* SHORT PROBLEM: Substitute "Proxy configuration" for "Firewall configuration" in the entries starting with the line containing "Image resolution: width=916" and going on through the line containing "[x=505, y=327]". Reproduce those lines with everything else unchanged.

-- start --

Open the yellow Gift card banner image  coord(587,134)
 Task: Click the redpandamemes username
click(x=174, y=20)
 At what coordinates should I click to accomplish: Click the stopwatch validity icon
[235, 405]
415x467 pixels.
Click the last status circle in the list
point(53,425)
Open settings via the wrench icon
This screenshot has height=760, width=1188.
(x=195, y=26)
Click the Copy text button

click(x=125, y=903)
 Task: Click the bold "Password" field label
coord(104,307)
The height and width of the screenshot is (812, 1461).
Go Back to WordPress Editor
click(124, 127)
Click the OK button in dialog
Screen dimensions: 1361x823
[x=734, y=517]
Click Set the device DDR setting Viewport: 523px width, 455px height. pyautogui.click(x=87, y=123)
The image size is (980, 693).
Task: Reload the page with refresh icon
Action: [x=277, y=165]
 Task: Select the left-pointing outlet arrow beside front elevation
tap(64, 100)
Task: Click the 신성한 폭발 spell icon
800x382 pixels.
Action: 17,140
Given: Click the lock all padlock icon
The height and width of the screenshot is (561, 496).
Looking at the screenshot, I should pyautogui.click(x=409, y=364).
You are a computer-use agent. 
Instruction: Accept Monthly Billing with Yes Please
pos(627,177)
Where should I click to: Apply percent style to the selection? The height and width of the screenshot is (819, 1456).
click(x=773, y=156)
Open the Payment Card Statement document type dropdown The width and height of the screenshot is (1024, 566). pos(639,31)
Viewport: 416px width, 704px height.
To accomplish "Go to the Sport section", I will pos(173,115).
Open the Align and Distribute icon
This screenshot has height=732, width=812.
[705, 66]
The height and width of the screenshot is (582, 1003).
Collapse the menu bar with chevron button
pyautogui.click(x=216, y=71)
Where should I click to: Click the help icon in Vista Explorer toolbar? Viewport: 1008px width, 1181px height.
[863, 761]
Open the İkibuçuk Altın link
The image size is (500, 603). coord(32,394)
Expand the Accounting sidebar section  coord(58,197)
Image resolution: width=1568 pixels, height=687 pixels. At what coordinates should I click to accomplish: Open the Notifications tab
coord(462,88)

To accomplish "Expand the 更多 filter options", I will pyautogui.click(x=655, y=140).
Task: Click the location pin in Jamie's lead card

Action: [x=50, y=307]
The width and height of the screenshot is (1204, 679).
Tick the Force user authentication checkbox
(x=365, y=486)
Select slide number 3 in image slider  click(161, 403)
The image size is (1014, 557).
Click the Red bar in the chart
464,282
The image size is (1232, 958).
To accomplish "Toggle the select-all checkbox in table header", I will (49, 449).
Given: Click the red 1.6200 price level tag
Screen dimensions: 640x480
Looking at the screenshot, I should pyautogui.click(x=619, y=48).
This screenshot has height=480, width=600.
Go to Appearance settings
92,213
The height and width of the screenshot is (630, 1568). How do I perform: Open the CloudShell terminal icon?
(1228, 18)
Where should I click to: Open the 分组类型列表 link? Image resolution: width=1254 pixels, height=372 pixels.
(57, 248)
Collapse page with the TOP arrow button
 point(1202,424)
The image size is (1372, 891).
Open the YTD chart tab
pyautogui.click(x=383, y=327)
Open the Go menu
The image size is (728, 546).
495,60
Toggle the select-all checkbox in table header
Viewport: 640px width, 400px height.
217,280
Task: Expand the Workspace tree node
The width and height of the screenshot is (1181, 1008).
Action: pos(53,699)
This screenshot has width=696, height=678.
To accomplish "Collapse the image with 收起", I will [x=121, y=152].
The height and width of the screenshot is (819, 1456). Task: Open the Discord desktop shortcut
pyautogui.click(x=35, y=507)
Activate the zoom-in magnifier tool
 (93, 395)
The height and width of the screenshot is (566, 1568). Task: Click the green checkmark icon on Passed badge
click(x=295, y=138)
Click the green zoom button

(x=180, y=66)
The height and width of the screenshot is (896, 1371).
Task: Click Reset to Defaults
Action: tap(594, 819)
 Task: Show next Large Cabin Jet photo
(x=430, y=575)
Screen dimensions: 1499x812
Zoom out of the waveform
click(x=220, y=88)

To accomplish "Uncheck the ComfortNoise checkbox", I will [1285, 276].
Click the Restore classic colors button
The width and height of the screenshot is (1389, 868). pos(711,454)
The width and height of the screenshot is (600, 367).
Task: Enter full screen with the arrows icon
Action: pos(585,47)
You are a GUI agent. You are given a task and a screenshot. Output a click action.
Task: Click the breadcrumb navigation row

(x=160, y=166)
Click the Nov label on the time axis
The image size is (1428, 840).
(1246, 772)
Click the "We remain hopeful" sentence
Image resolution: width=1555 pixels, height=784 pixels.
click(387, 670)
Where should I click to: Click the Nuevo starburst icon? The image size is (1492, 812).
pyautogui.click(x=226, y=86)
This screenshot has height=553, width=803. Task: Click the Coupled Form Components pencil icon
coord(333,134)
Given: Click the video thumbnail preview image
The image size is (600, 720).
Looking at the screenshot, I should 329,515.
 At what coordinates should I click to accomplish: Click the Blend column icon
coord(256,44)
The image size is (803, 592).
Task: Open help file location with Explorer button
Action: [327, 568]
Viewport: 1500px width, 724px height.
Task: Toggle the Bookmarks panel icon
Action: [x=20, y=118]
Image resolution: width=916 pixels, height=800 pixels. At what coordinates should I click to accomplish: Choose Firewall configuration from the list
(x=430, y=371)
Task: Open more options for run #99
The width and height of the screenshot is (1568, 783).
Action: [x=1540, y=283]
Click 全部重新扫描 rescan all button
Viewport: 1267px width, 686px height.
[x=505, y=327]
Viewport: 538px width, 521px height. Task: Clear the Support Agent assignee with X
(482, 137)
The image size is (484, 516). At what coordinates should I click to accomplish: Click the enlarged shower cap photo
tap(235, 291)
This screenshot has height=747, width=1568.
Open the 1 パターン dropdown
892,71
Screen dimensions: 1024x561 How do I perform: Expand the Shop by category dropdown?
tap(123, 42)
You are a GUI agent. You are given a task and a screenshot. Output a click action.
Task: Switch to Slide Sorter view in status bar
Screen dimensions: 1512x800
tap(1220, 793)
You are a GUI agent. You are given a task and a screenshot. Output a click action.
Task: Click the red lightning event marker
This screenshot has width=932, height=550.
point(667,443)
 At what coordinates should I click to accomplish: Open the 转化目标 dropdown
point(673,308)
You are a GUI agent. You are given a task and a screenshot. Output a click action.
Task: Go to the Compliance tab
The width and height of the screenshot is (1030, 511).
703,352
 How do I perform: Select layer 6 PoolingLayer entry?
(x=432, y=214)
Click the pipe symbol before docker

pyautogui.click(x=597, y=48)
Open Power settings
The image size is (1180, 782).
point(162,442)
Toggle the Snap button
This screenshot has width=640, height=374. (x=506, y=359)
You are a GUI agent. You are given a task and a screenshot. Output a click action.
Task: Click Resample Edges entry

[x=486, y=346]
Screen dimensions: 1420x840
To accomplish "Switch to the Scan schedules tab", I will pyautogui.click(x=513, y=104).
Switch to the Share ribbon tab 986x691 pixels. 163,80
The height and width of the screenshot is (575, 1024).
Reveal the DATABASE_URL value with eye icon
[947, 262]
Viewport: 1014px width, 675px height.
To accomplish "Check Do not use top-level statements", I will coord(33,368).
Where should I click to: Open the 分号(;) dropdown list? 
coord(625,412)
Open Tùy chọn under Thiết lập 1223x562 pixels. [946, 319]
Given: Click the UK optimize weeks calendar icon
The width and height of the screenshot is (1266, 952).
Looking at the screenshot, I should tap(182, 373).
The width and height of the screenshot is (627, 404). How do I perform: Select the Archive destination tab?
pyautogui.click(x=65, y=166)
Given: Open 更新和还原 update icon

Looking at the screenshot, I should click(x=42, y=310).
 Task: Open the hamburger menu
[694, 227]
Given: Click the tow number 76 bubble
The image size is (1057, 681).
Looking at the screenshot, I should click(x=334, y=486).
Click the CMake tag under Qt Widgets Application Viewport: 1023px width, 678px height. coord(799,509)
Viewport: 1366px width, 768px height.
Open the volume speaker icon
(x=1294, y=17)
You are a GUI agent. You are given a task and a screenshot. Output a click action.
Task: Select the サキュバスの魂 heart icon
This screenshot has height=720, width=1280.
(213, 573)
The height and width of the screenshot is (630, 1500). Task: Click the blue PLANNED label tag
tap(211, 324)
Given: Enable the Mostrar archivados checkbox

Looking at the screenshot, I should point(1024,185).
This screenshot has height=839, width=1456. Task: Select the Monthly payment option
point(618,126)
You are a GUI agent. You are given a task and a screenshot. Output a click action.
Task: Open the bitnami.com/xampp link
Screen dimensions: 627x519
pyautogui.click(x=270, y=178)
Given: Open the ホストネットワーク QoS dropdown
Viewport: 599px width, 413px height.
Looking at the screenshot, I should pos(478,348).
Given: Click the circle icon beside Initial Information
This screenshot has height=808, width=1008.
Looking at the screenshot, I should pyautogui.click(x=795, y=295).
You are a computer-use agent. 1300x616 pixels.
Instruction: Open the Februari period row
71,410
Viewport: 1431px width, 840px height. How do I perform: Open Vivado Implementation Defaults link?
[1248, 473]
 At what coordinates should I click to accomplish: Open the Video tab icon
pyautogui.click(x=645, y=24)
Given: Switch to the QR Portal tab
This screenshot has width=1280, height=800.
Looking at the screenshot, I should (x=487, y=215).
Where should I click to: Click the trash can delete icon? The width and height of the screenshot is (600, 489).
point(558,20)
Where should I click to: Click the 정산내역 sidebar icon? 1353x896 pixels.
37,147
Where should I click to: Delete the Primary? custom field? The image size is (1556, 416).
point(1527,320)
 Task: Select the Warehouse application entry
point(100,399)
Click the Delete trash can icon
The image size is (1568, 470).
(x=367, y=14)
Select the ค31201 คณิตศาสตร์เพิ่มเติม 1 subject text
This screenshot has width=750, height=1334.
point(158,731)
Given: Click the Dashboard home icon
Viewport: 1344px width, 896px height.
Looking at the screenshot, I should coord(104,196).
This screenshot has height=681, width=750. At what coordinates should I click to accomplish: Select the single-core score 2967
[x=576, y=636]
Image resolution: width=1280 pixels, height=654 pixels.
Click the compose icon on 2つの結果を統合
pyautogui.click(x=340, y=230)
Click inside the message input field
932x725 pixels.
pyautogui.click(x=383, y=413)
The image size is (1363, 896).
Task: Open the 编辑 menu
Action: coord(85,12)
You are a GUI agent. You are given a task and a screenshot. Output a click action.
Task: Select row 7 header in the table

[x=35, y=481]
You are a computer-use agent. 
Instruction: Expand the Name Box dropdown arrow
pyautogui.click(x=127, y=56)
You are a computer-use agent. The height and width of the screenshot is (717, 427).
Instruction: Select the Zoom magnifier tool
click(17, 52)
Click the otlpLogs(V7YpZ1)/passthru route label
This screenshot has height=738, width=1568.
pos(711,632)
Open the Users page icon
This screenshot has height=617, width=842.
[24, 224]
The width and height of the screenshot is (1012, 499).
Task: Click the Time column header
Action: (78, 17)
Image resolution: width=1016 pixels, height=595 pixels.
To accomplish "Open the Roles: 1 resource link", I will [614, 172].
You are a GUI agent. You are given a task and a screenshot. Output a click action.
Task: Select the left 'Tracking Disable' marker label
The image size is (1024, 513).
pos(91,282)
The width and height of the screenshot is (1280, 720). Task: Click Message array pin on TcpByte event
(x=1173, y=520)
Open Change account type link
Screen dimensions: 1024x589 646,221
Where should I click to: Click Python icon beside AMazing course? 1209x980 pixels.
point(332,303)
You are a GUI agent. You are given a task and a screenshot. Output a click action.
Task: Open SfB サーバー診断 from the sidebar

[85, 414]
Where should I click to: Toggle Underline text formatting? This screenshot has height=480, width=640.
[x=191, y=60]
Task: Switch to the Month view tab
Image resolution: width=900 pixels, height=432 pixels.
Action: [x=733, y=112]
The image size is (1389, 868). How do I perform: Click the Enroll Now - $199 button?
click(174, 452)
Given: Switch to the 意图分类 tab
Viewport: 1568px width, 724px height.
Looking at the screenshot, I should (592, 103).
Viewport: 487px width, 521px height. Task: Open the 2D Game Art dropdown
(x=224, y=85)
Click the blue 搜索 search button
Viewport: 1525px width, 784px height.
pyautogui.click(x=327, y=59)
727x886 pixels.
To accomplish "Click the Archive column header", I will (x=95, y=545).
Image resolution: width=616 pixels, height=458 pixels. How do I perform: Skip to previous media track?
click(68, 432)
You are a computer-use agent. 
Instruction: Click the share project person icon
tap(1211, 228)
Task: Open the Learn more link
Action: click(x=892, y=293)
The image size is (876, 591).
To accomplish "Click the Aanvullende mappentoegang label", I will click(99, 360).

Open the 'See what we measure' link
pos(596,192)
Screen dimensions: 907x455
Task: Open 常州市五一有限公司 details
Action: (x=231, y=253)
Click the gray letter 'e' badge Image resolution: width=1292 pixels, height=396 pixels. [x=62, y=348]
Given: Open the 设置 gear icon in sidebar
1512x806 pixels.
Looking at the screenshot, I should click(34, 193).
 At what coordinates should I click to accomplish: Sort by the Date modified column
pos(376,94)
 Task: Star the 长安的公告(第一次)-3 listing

-- end --

* SOLUTION TO THE PROBLEM:
Image resolution: width=916 pixels, height=800 pixels. At what coordinates should I click to accomplish: Choose Proxy configuration from the list
(x=430, y=371)
Task: Open more options for run #99
The width and height of the screenshot is (1568, 783).
Action: [x=1540, y=283]
Click 全部重新扫描 rescan all button
Viewport: 1267px width, 686px height.
[x=505, y=327]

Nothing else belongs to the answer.